I've found that one of the keys is information density. It needs to be at a certain level to be worthwhile (and that level is different for different purposes). For example, I found some 20 years ago that almost all content on cable TV was far too dilute, so I cut the cord. I found that a default Twitter feed has a similarly high trash/value ratio, but this could be fixed by using carefully curated lists of high-value feeds to get high-density info much earlier (this has significantly degraded since Nov-22, I'm finding other better options such as Spoutible).

It does take conscious effort to maintain our entertainment and information feeds to be sure they actually meet OUR needs, but it is worth it.

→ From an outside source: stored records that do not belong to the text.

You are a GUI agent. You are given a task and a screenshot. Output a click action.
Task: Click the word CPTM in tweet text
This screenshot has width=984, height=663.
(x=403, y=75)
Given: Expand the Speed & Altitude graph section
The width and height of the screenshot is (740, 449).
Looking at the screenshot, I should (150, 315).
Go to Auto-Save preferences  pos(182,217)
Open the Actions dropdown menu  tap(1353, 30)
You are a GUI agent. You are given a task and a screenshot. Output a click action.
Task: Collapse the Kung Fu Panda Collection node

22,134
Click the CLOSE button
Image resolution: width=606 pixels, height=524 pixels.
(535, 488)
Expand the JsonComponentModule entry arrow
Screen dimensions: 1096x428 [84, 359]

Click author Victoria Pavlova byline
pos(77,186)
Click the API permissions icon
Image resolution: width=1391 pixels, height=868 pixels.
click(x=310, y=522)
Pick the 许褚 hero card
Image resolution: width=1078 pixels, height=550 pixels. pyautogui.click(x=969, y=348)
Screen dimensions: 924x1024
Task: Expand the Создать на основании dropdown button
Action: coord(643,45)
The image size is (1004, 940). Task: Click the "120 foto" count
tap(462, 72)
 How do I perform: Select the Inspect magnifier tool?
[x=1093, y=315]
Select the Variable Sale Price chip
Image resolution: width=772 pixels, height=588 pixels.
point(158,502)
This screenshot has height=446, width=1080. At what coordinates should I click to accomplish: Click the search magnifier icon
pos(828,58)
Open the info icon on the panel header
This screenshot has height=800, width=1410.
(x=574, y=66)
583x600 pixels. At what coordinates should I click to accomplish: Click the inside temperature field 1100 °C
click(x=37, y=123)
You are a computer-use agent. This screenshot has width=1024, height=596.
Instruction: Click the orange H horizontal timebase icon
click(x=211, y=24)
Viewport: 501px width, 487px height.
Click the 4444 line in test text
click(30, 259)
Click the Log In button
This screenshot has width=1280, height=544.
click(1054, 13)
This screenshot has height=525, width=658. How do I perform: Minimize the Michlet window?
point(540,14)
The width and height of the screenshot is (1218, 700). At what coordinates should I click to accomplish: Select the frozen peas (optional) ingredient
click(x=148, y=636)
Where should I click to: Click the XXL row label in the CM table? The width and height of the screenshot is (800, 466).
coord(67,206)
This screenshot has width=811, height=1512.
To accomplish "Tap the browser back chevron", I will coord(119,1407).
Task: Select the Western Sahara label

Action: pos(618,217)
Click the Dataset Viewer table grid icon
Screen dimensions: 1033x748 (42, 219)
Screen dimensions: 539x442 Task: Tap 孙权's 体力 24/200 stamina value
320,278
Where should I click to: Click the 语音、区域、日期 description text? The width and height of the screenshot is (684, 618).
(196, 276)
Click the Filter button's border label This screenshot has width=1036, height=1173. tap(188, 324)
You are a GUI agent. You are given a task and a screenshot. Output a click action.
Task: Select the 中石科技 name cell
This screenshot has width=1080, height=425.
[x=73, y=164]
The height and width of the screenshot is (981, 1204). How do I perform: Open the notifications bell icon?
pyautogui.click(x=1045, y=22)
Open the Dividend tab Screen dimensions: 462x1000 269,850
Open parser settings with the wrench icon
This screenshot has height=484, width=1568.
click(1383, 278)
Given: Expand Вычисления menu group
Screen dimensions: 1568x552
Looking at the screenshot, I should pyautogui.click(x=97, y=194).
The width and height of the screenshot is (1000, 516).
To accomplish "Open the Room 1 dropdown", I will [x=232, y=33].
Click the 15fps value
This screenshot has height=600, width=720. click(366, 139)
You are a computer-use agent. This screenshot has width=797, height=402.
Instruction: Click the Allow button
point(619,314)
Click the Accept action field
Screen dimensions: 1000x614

(maybe that's the 1-tweet version?)

I, on the other hand, enjoyed a well written piece. It's both and argument and a narration, which sets about the right mood for a critique of narratives. (Also, there seems to be a tactical side to this: as we enjoy the story, spend time over and with this, as we invest energy, we also align with the piece… much like we identify with a protagonist, by the perspective of whom we reconstruct the diegetic world of a novel or a movie.)
> the article needs editing for length

That's 30 to 45 seconds of reading time. Admittedly it could be shorter, but still, it's not excessive.

I disagree, while liking the tone of the piece and the style of the writer.

However, the appropriate length that the original commenter refers to is, in fact, a tweet.

The reason is simple: the SOTA in internet criticism is quite old whether you read Neil Postman, Mitch Kapor, Sherry Turkle, or David Courtwright. The Turkle and Courtwright quotes are easy to find being more recent. The Kapor quote from the EFF dates to 1993 and so Google et al have found a way to lose it, and if you can find it, you may not be able to read it.